Gregorovich was looking in the grass for the pigeon. He found feathers and a trail of blood. “What are you suggesting?”

“Much like this wounded pigeon,” Yevchenko said, “it seems you did not obliterate the threat as completely as you claimed.”

Gregorovich stopped his search and turned toward Yevchenko. “The lab was annihilated. We used enough explosives to bring down a city block. The thermite burned everything to cinders. All record of what they were attempting was destroyed. And, before that, I shot every one of those poor bastards myself.”

“Someone survived.”

“Impossible.”

“The experiments have begun again,” Yevchenko explained, “in secret.”

Gregorovich looked away, taking a deep breath of the pure Siberian air. He figured there was a less sinister explanation.

“You knew we were merely delaying the inevitable,” he said. “If this scientific theory is valid, eventually someone else will stumble onto it and complete the work. Even if this theory proves false, change will come from another avenue. One day, there will be a solar panel that is one hundred percent efficient or a way to economically harvest energy from the tides or the waves or the wind. When that happens, there will be no more need for the Gazproms, Aramcos, or Exxons of this world.”

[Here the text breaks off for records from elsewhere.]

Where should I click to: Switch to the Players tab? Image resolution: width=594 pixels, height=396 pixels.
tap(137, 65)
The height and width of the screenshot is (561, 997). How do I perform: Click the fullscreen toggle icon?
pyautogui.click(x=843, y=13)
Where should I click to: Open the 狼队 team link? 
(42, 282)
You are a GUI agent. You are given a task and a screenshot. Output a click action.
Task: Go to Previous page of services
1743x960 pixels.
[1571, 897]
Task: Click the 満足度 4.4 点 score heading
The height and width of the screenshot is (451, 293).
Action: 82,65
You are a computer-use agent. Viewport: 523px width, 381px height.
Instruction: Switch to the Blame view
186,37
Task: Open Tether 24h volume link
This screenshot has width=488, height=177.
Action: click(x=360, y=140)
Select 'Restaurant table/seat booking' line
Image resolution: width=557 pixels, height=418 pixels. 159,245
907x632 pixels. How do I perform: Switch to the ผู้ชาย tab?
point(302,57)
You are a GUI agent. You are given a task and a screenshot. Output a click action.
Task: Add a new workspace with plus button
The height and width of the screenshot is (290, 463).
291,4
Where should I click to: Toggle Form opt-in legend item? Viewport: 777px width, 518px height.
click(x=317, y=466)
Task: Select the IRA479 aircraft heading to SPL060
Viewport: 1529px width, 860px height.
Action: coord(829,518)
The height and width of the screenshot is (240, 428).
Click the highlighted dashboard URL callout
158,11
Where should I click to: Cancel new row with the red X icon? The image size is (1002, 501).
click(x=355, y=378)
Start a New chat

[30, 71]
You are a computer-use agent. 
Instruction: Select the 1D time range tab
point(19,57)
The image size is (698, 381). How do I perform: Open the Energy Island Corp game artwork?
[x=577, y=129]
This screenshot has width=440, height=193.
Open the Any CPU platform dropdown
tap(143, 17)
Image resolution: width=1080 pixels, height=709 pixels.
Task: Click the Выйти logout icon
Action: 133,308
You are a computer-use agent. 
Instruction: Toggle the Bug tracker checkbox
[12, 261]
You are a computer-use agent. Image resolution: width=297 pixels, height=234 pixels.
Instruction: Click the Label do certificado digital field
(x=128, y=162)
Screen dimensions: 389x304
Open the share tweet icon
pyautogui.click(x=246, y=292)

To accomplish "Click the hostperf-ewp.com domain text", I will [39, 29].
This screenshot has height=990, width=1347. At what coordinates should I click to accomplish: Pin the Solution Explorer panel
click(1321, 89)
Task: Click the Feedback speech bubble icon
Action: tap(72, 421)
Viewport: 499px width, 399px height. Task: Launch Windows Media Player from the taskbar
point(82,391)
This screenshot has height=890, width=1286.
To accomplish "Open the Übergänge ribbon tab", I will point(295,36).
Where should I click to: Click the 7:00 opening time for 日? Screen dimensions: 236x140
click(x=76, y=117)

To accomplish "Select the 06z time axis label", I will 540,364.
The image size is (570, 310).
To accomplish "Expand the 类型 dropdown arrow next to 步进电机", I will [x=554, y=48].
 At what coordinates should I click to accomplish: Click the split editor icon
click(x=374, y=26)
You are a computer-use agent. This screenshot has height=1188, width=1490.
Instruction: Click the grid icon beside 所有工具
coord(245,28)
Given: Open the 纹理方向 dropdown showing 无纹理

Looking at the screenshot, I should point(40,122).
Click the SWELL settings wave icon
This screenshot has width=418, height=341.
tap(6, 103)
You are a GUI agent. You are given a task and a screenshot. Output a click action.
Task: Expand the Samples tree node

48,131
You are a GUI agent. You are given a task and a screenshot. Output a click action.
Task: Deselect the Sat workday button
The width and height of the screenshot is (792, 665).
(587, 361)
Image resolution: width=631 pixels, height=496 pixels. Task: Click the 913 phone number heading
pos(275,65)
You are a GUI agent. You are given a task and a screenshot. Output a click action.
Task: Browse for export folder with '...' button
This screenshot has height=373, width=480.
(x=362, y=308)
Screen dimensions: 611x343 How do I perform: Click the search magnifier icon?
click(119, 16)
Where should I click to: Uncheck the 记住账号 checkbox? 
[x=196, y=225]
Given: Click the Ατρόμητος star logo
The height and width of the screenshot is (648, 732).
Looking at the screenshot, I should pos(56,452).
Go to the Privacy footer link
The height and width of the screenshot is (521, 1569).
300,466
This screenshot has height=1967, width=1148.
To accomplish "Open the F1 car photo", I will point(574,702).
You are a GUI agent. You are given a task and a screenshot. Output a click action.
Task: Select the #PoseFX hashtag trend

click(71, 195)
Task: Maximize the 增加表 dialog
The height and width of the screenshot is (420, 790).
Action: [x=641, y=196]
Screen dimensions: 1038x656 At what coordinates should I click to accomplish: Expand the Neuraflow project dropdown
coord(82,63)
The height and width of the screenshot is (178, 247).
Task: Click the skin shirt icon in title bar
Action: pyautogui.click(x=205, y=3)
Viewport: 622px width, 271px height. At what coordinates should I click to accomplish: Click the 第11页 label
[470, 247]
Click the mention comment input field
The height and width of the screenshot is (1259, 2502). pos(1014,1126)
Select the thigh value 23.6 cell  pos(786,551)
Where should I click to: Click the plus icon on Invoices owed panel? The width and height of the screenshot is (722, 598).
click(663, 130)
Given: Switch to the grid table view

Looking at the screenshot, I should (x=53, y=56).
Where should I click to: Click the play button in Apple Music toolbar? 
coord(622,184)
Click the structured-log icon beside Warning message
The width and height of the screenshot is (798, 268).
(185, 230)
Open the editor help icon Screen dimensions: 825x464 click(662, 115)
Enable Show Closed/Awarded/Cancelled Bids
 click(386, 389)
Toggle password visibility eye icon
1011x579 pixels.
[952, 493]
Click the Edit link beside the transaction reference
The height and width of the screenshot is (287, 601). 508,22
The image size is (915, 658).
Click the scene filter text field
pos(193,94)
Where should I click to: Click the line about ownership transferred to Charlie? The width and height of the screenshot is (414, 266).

“Yes, of course!” Yevchenko shouted. “But let it happen a hundred years from now. We’ve spent a hundred billion dollars over the last three years, buying up new reserves of oil and natural gas. Huge portions of the government budget have gone into infrastructure for our industry. We cannot have those investments be wasted. Not now, not at this juncture.”

Gregorovich went back to his search, pressing down the long grass with his boots, following the trail of blood. “Even if the Japanese develop this system, it will take decades to build out the infrastructure,” he said. “Decades more to change the world.”

“No,” Yevchenko said. “When the change comes, it comes suddenly. Ten years ago, cell phones were the gadgets of the rich. Now they blanket the Earth. The trillion dollars spent on landlines for the world’s phone companies are fast approaching worthlessness.”

Gregorovich still hadn’t found the pigeon. He paused to focus on his old mentor once more. “Not like you to show fear, my friend. Perhaps you’ve lived in the comfort of Moscow’s bosom for too long.”

“No need for jealousy, you could have joined me.”

“And live in fear like you?” Gregorovich shook his head. “You’re screaming bloody murder over a pipe dream and a long-shot possibility. That doesn’t add up to me. What is it that really scares you?”

Yevchenko seemed to shiver a little more. He hesitated and then finally spoke. “I’ve received a threat. It claims we will suffer for what we did. It comes from Thero himself. It includes details only someone who was there would know. It promises that the martyrs of Yagishiri will be avenged, that their blood will be repaid a millionfold. What once was designed for peace will now be used for war.”

Gregorovich considered this. He couldn’t imagine anyone surviving the explosions and fire he’d caused. The lab had been turned into a smoking crater two hundred feet wide. The fire had burned so hot that Gregorovich and another commando had been singed from a long distance away. “Someone is using his name to scare you.”

“Perhaps,” Yevchenko agreed. “But, either way, they must be stopped. And the technology destroyed once and for all.”

Gregorovich paused, wondering who might be perpetrating this hoax. “As I recall, there was a woman, an Australian. She was a colleague of Thero’s, a friend of his son and daughter. She denounced the work as a waste of time, and remained in Australia when Thero and his team went to Japan.”

Yevchenko nodded. “We put tabs on her already, she’s not the cause. But she’s a danger to us nonetheless, especially now that she’s working with the Americans.”